O anticipatory overruling consiste em uma técnica utilizada pelas Cortes inferiores de antecipar um overruling anteriormente induzido de diversas formas pelas Cortes Superiores, mediante a não aplicação, ao caso em julgamento, do precedente supostamente vinculante invocado por uma das partes. Trata-se de uma espécie de exercício de previsibilidade exercido pelos tribunais inferiores.

Entende-se, desta forma, que o antecipatory overruling é realizado pelo Tribunal inferior àquele que definiu o precedente.

Em um primeiro momento, esta técnica parece ir de encontro à regra de competência mencionada anteriormente, na qual compete ao Tribunal que o instituiu o precedente superá-lo, além de confrontar as próprias bases do stare decisis.

Entretanto, não há uma usurpação de competência, pois, na verdade, representa a não aplicação de determinado precedente pelo tribunal inferior, por este perceber que a corte superior já utilizou algum dos fatores de enfraquecimento da rule e está próximo a superá-la. Fala-se “em uma espécie de exercício de previsibilidade, justamente porque não incumbe aos tribunais inferiores o poder de revogar os precedentes das Cortes Superiores” (ATAÍDE JR.; PEIXOTO, 2014, p. 284).

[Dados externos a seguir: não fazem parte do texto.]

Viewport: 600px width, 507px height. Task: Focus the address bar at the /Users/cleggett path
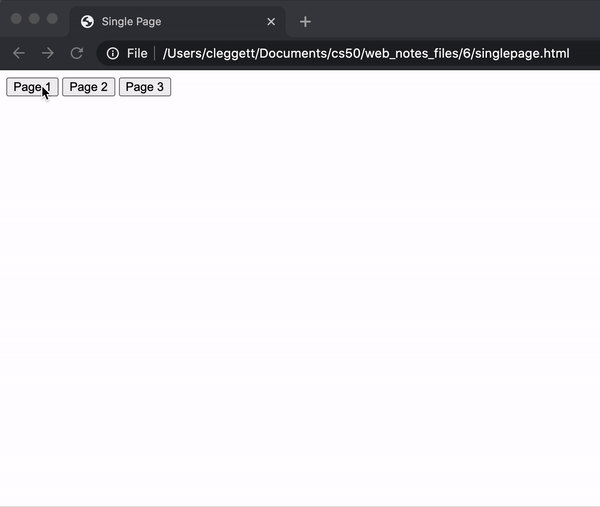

Não há, porém, uma lista taxativa de fatores que possibilitam a previsibilidade dos tribunais e legitimam-no a não aplicação de determinada ratio. Entretanto, Macêdo (2013, p. 402) apresenta alguns fatores mais típicos, quando há: “(i) erosão do precedente; (ii) sinalização da sua superação; e, (iii) inconsistência com os precedentes do tribunal superior”.

A erosão decorre da superveniência de normas incompatíveis com a ratio, retirando a consistência sistêmica daquele precedente. Por outro lado, a sinalização demonstra que a Suprema Corte está na espera de um caso apropriado para realizar o overruling. O último fator decorre da incompatibilidade e desarmonia de um específico precedente com as demais decisões do Tribunal, permitindo-se concluir que aquele precedente será revogado.

Sobre o assunto, Marinoni (2013, p. 408) ensina que “Por mais paradoxal que possa parecer, a legitimidade do antecipatory overruling advém do dever de a Corte de Apelação se comportar de acordo com a Suprema Corte”.

Corroborando com este posicionamento, Ataíde Jr. e Peixoto (2014, p. 290), apontam a possibilidade de aplicação do antecipatory overruling no direito brasileiro desde que

presentes os fundamentos que justificam a utilização do instituto e, sem haver o descuido quanto à necessidade de um forte ônus argumentativo por parte das Cortes inferiores em demonstrar a forte probabilidade de revogação do precedente pela Corte Superior.

Assim sendo, entende-se que as três técnicas intermediárias – técnica de sinalização, overriding e antecipatory overruling – devem ser internalizadas ao sistema jurídico brasileiro, porquanto auxiliam no desenvolvimento do direito, conferindo maior flexibilidade e dinamicidade ao sistema de precedentes, ressaltando-se , contudo, que o emprego destas técnicas é condicionado a forte carga argumentativa tanto dos advogados, ao aduzirem a utilização de algumas destas técnicas, quanto dos julgadores, os quais deverão fundamentar intensamente a sentença, apontando às partes e aos jurisdicionados os motivos da utilização ou não de determinada técnica no caso sub judice.

3 CONCLUSÃO

Diante do que foi apresentado neste artigo, foi possível identificar que os precedentes não possuem eficácia “ad eternum”, pois, se contrário fosse, o direito que aplicasse essa teoria perderia a sua dinâmica com passar dos anos, tornando uma ciência incompatível com a realidade social. Por esse motivo, existem técnicas que permitem as partes na lide discutir a aplicação de determinado precedente judicial, bem como a sua superação, consoante aqui estudado. Dessa forma, um precedente não terá congruência social quando violar valores morais, políticos e sociais. Será, por outro lado desprovido de consistência sistemática quando não possuir adequação com as decisões recentes do Tribunal.